The first major work on the subject of anti-Christian violence in the country, this book on Kandhamal 2008 focusses on how the criminal justice system in India fails over and over again

BOOKS Updated: Jul 15, 2017 08:44 IST

Hari Chand Digal, a resident of Minia in Kandhamal District, holding up a burned Odia Bible in October 2008.
Hari Chand Digal, a resident of Minia in Kandhamal District, holding up a burned Odia Bible in October 2008.(Vipin Kumar/HT)

In this era of lynchings, how much can we learn from research into earlier cases of communal violence? A lot. On the surface, they may appear quite different from each other but they are deeply connected, and past experiences of violence against religious minorities have emboldened mobs to carry out their agenda with greater ease.

In the Indian case, research on communal violence has largely been limited to the Hindu-Muslim conflict. This is the first major book on the anti-Christian violence in Kandhamal, Odisha in 2008. One of the poorest districts of the state, Kandhamal was founded by prominent Christian barrister, Madhusudan Das, on 1 April, 1936. Written by two eminent lawyers, the book focusses on the challenges victims and their defenders often confront, and how the criminal justice system repeatedly fails in India. Considerable research has been done on the subject of communal violence by historians, sociologists, political scientists, and legal scholars, among others. But the bulk of their research seeks to explain the role of ideology, state and political parties and barely addresses the issue of the legal apparatus and its shortcomings. This book, however, primarily looks at the legal organs of the state, courts, and Commissions of inquiry, and provides insights on how institutional failures determine the contours of injustice. It also points out how the political space in which these processes are allowed to operate remains vulnerable to threat, co-option, and manipulation.

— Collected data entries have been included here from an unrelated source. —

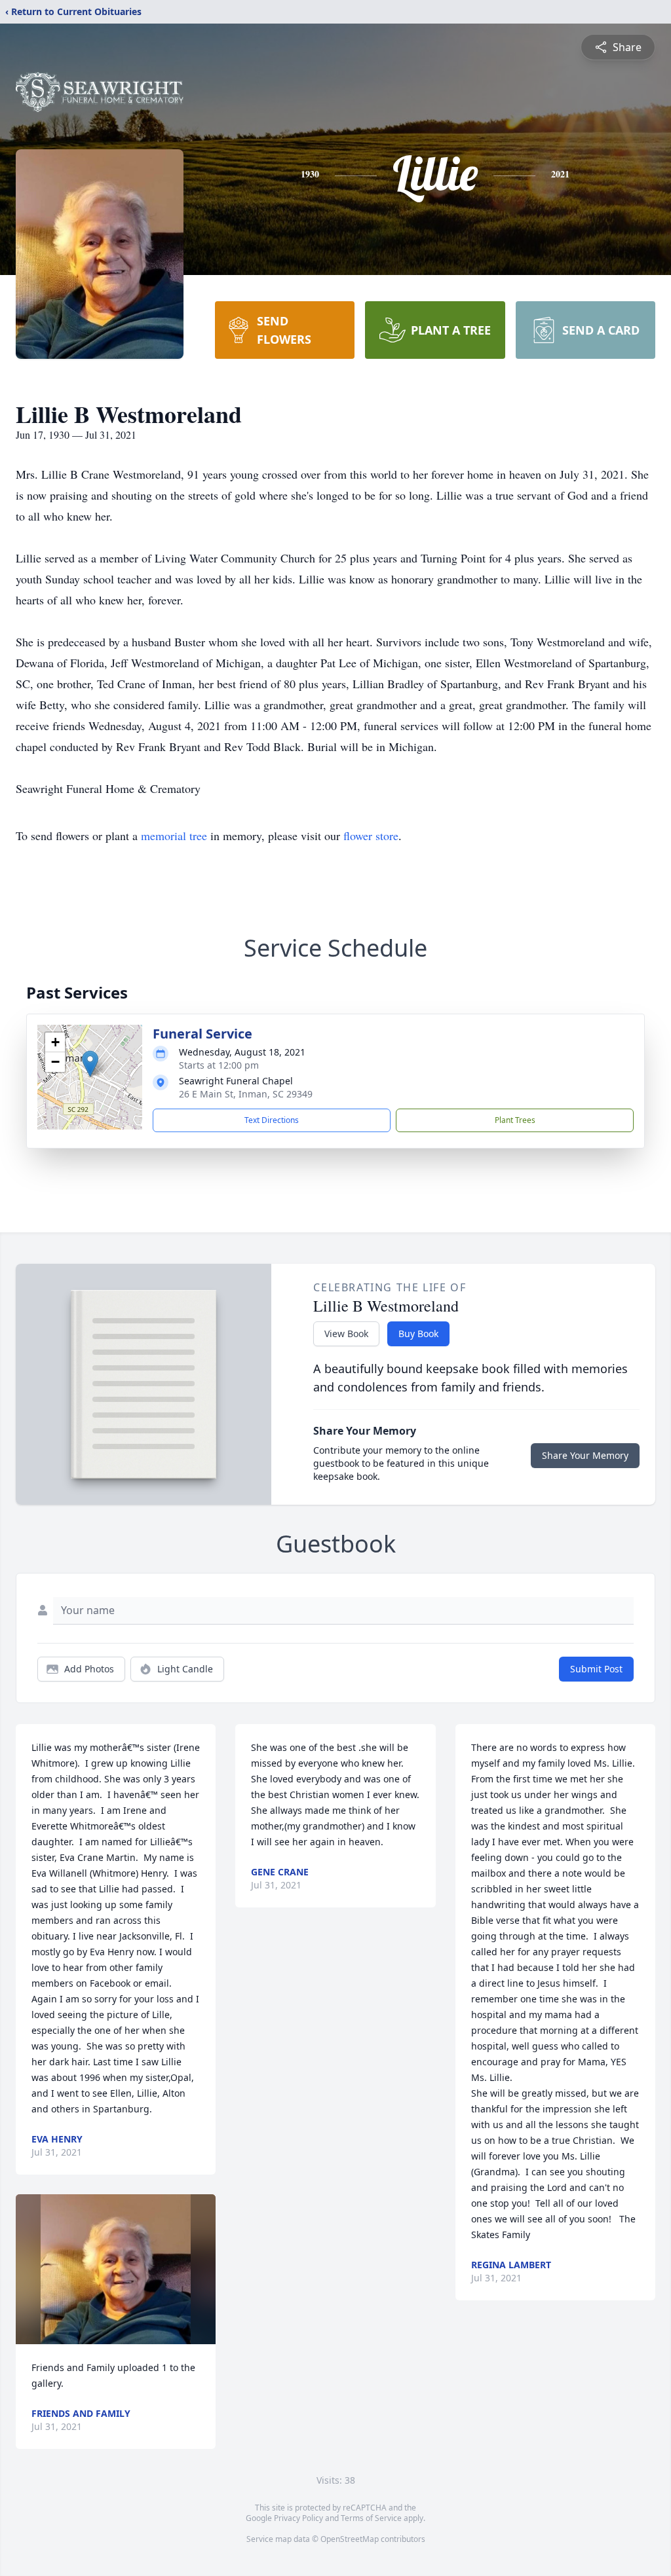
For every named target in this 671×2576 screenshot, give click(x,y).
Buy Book (418, 1333)
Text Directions (271, 1120)
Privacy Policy (298, 2518)
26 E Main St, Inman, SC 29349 (246, 1094)
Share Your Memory (585, 1455)
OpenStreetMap (349, 2539)
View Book (346, 1333)
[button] (90, 1063)
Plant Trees (515, 1120)
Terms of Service (371, 2518)
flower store (370, 835)
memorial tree (174, 835)
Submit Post (596, 1669)
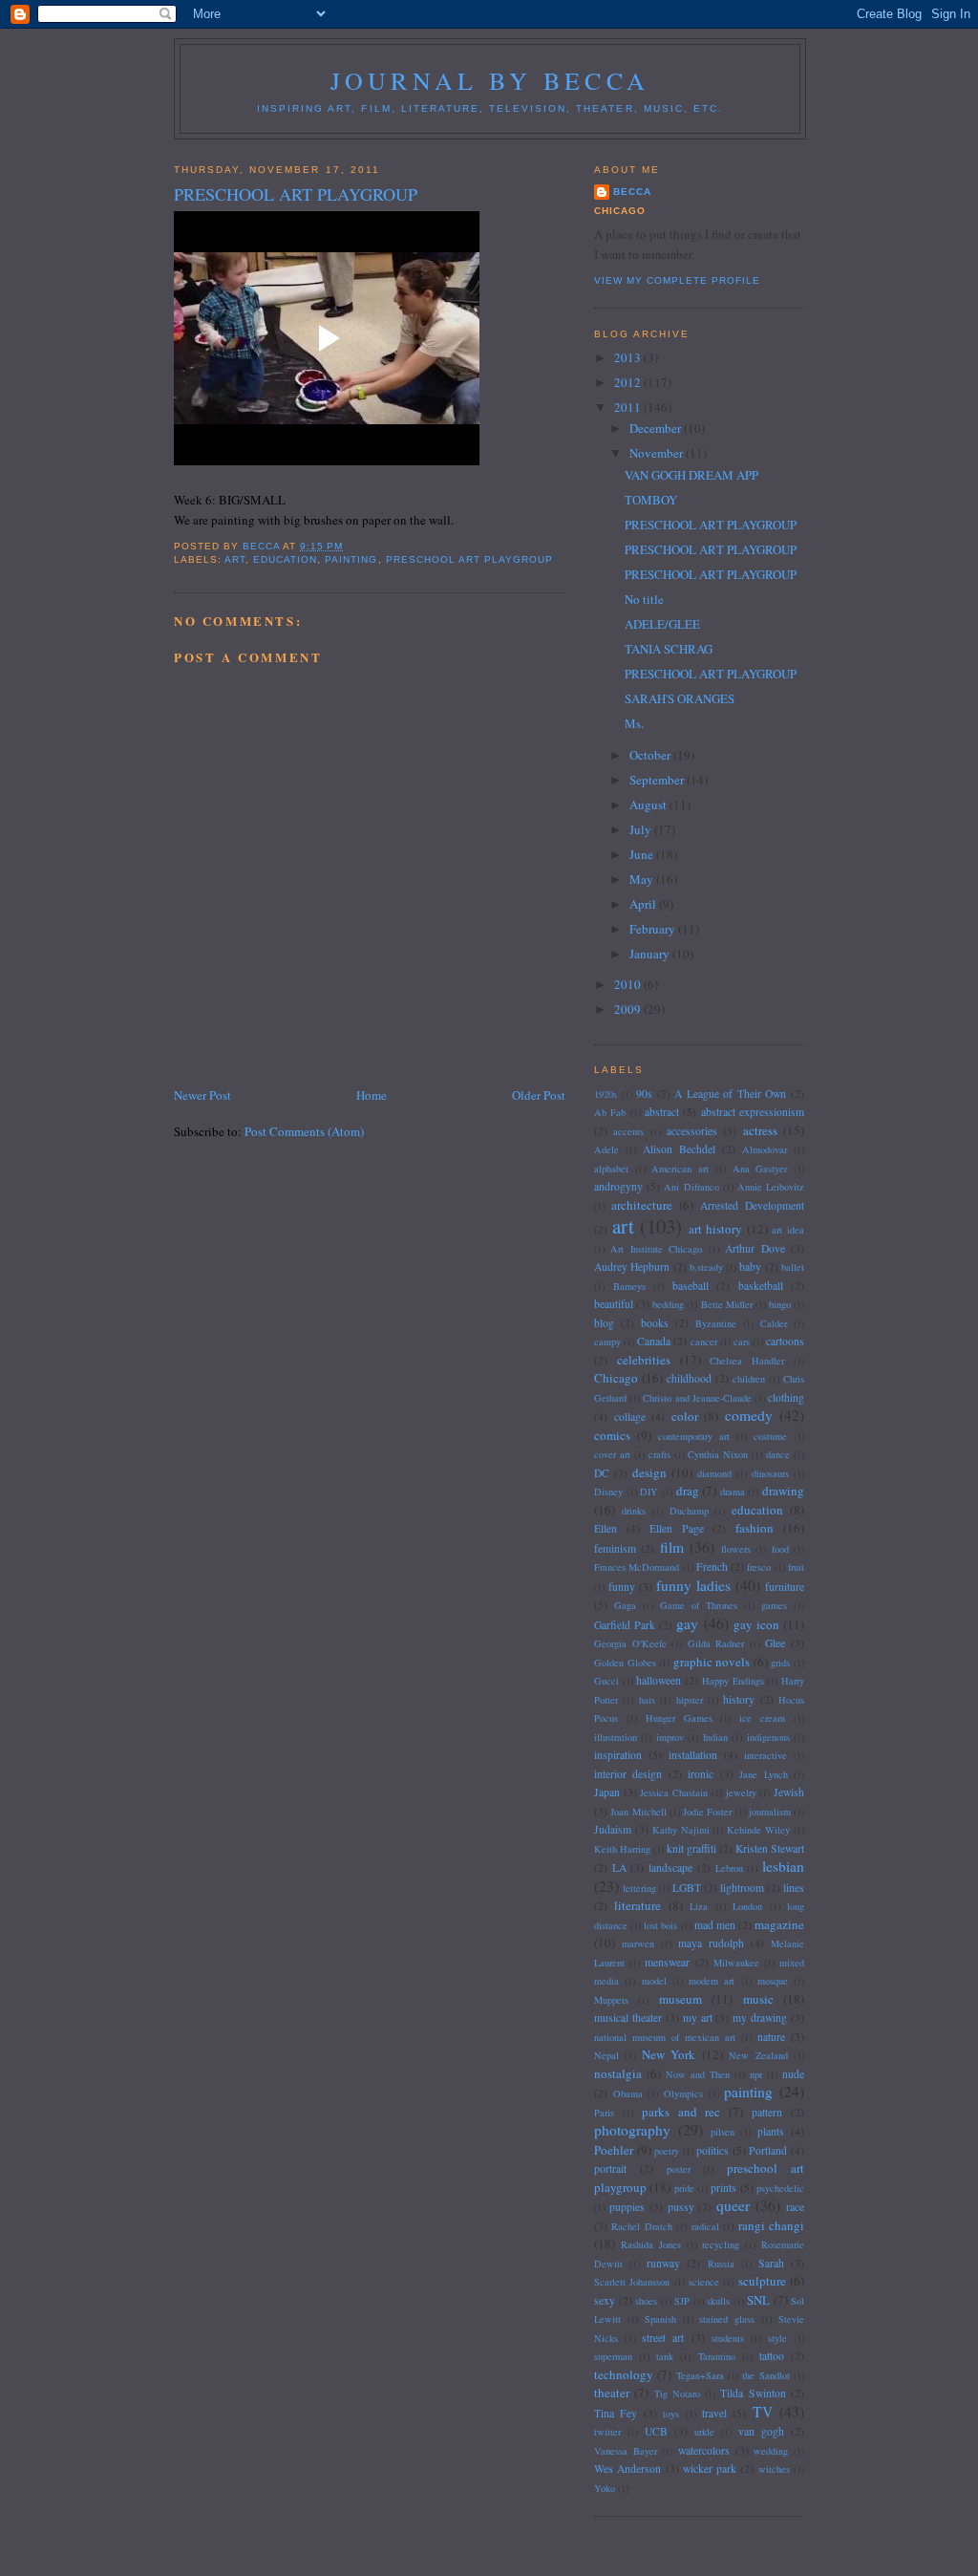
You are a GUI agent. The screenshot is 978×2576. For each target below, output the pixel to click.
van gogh (761, 2431)
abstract (662, 1112)
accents (628, 1131)
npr (756, 2074)
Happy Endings (733, 1680)
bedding (668, 1304)
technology (623, 2374)
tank (664, 2356)
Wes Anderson (627, 2468)
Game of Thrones (698, 1605)
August (649, 804)
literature (637, 1905)
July (641, 829)
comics (612, 1435)
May (642, 879)
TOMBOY (651, 499)
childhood (689, 1378)
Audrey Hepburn (632, 1266)
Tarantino (716, 2356)
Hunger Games (679, 1718)
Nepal (606, 2055)
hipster (689, 1700)
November (657, 453)
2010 (629, 984)
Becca (632, 191)
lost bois (660, 1925)
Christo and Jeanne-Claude (697, 1398)
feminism (615, 1548)
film (672, 1546)
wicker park (709, 2468)
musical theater (628, 2017)
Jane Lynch (763, 1774)
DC (601, 1473)
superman (613, 2356)
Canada (653, 1341)
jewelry (741, 1792)
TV (763, 2411)
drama (732, 1491)
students (728, 2338)
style (777, 2338)
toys (671, 2413)
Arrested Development (752, 1205)
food (780, 1549)
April (644, 903)
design (649, 1472)
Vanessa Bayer (625, 2451)
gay (687, 1623)
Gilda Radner (716, 1643)
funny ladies (693, 1585)
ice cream (762, 1718)
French (712, 1566)
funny (621, 1586)
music (758, 1998)
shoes (646, 2301)
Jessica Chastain (674, 1792)
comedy (749, 1415)
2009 (629, 1009)
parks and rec (681, 2111)
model (654, 1980)
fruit (796, 1567)
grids (780, 1662)
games (774, 1605)
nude (793, 2074)
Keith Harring (622, 1849)
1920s (605, 1094)
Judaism (612, 1829)
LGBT (686, 1887)
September (658, 779)
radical (705, 2226)
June (642, 854)
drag (687, 1490)
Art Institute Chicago (656, 1249)
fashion (754, 1527)
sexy (604, 2300)
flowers (736, 1549)
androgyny (618, 1186)
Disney (608, 1491)
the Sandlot (765, 2375)
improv (670, 1737)
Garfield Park (624, 1625)
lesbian (783, 1866)
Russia (721, 2263)
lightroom (742, 1887)
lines (793, 1887)
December (656, 428)
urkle (704, 2431)
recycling (720, 2244)
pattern (767, 2112)
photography (632, 2129)
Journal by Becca (489, 80)
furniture (784, 1586)
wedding (771, 2451)
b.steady (706, 1267)
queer (733, 2205)
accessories (692, 1131)
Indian (715, 1737)
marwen (638, 1943)
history (739, 1699)
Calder (773, 1323)
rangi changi (771, 2225)
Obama (628, 2093)
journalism (770, 1811)
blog (604, 1323)
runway (663, 2263)
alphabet (611, 1168)
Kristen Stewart (769, 1848)
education (285, 559)
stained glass (727, 2319)
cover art (612, 1454)
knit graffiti (691, 1848)
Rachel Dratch (641, 2226)
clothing (786, 1397)
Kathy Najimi (681, 1829)
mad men (714, 1925)
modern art (711, 1980)
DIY (649, 1491)
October (651, 754)
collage (630, 1416)
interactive (765, 1755)
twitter (607, 2431)
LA (619, 1867)
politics (712, 2150)
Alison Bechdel (679, 1149)
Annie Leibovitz (770, 1186)
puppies (627, 2207)
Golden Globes (625, 1662)
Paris (604, 2112)
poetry (666, 2150)
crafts (659, 1454)
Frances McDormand (636, 1567)
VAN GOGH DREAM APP (691, 474)
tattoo (771, 2356)
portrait (610, 2168)
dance (778, 1454)
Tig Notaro (677, 2393)
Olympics (683, 2093)
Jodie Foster (707, 1811)
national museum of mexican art (664, 2037)
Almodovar (764, 1149)
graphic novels (712, 1661)
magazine (779, 1924)
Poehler (613, 2149)
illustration (615, 1737)
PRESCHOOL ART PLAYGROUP (711, 524)
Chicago (616, 1377)
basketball (760, 1285)
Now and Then (698, 2074)
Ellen (605, 1528)
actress (760, 1130)
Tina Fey (615, 2413)
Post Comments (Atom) (304, 1131)
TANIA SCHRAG (668, 648)
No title (644, 599)
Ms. (634, 723)
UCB (656, 2431)
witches (774, 2469)
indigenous (768, 1737)
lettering (639, 1888)
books (655, 1323)
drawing (783, 1490)
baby (750, 1266)
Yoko (604, 2488)
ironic (700, 1774)
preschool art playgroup (469, 559)
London (747, 1906)
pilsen (722, 2131)
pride (684, 2188)
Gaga (625, 1605)
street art (663, 2337)
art (234, 559)
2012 (629, 382)
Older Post (538, 1095)
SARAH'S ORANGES (679, 698)
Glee (775, 1643)
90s (644, 1093)
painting (351, 559)
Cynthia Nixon (718, 1454)
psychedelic (780, 2188)
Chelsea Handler (747, 1360)
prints (723, 2187)
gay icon (756, 1624)
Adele (606, 1149)
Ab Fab (610, 1112)
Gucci (606, 1680)
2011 (629, 407)
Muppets (611, 2000)
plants (770, 2131)
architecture (641, 1204)
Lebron (729, 1868)
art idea (788, 1229)
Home (371, 1095)
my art (697, 2017)
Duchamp (689, 1510)
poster (679, 2169)
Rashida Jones (651, 2244)
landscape (670, 1867)
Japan (607, 1792)
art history (716, 1228)
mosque (772, 1980)
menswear (667, 1962)
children (749, 1378)
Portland (768, 2150)
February (653, 928)
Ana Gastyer (760, 1168)
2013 (629, 357)
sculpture (762, 2280)
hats (647, 1700)
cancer (704, 1341)
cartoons (785, 1341)
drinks (634, 1510)
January (650, 953)
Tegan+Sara (700, 2375)
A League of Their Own (730, 1093)
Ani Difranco (691, 1186)
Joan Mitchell (638, 1811)
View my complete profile (677, 280)
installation (693, 1755)
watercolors (704, 2450)
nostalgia (618, 2073)
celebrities (643, 1359)
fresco (759, 1567)
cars (742, 1341)
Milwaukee (736, 1962)
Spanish (660, 2319)
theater (611, 2392)
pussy (681, 2207)
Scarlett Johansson (632, 2281)
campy (607, 1341)
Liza (699, 1906)
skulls (718, 2301)
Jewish (789, 1792)
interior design (628, 1774)
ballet (792, 1267)
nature (771, 2036)
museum (680, 1998)
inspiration (618, 1755)
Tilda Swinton (752, 2393)
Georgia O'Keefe (630, 1643)
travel (714, 2413)
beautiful (613, 1304)
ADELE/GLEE (662, 624)
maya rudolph (711, 1943)
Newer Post (202, 1095)
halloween (658, 1680)
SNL (758, 2299)
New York (668, 2054)
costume (770, 1436)
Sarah (771, 2263)
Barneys (629, 1286)
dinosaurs (770, 1473)
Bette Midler (727, 1304)
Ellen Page (676, 1528)
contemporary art (694, 1436)
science (704, 2281)
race (795, 2207)
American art (680, 1168)
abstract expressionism (752, 1112)
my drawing (760, 2017)
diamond (714, 1473)
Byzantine (715, 1323)
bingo (780, 1304)
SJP (682, 2301)
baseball (690, 1285)
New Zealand (758, 2055)
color (684, 1416)
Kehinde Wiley (758, 1829)
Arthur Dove (754, 1248)
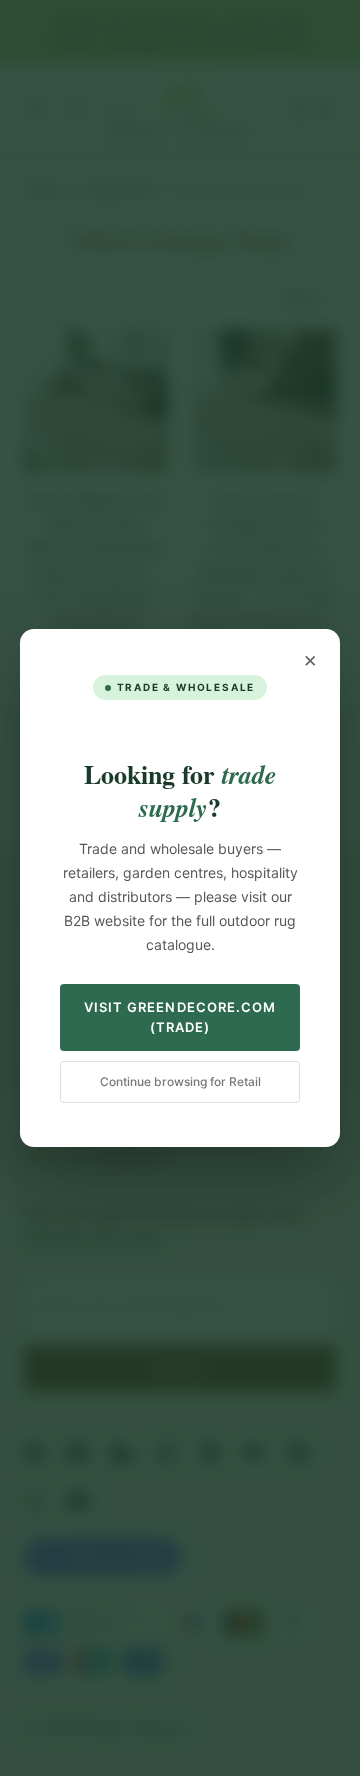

The incidents in 2008 weren’t the first in Kandhamal. Another – smaller in scale – took place in 2007. The violence, on both occasions, led to the setting up of Commissions of inquiry headed by former justices. On 14 July, 2008, the Justice Basudev Panigrahi Commission of Inquiry was set up to look into the violence in 2007; and in September 2008, Justice SC Mohapatra took over to head the Commission of Inquiry into the 2008 violence. Since Justice Mohapatra passed away in 2012, Justice Naidu took over and the Commission resumed its work in March 2013. At the time o f the publication of this book, neither of the Commissions had submitted their reports. Subsequently, the final reports were submitted. One major dispute about the violence in 2008 was whether it was indeed an anti- Christian outburst. The Odisha government was hesitant to recognize its communal nature and instead, argued that it was the result of lingering land issues between two dominant ethnic groups, the Panas and Kandhas. The report of the National Commission for Minorities(NCM) and several independent reports by globally recognized civil society groups, however, challenged the state government’s explanation. The authors of this book endorse the communal dimension of the conflict, and recognize the role of various political and quasi-political Hindutva groups in perpetuating the violence and also preventing justice being done to the victims.

Hari Chand Digal and his family in front of their burnt home in Minia village in Kandhamal District on October 9, 2008. (Vipin Kumar/HT)

According to the authors, the 2008 violence was pre-planned as various preparatory meetings were organized by the perpetrators and their patrons. The availability of weapons, and the systematic manner in which properties were looted and transferred also indicates planning. Efforts were made to destroy evidence and obstruct justice, and also to prevent civil society workers from assisting victim-survivors. The state’s conduct appears to have been deeply compromised, and in fact, more favourable to the perpetrators than to the victims. At the time of violence, the Biju Janata Dal( BJD), led by Naveen Patnaik, was in coalition with the Bhartiya Janata Party( BJP). The coalition broke after a few months and by 2009, Patnaik led his party to victory alone. However, the state still appeared compromised when it came to assisting victims, showing how casual so-called secular parties have been in addressing minority rights.

Vandalised idol of Jesus Christ at a church in Phulbani in Kandhamal District in October 2008. (Vipin Kumar/HT)

The research presents details about the functioning of the fast track courts set up after the violence continued till March 2013. There were 3,300 complaints but only 820 complaints were registered, and 518 cases charge sheeted. When the fast track courts were terminated, there were still 200 pending cases. These were transferred to regular courts, another example of the state’s non-serious approach to justice delivery.

A relief camp for riot victims at Tikabali in Kandhamal. (HT PHOTO)

The chapter on witness protection presents a vivid account of the intimidation of witnesses, and calls for serious reform in the judicial system. The authors analyse court verdicts, interview victims and other stake holders, and examine court proceedings to build their narrative. Scholars interested in how justice eludes victims of communal and ethnic violence would profit enormously by reading this important piece of research.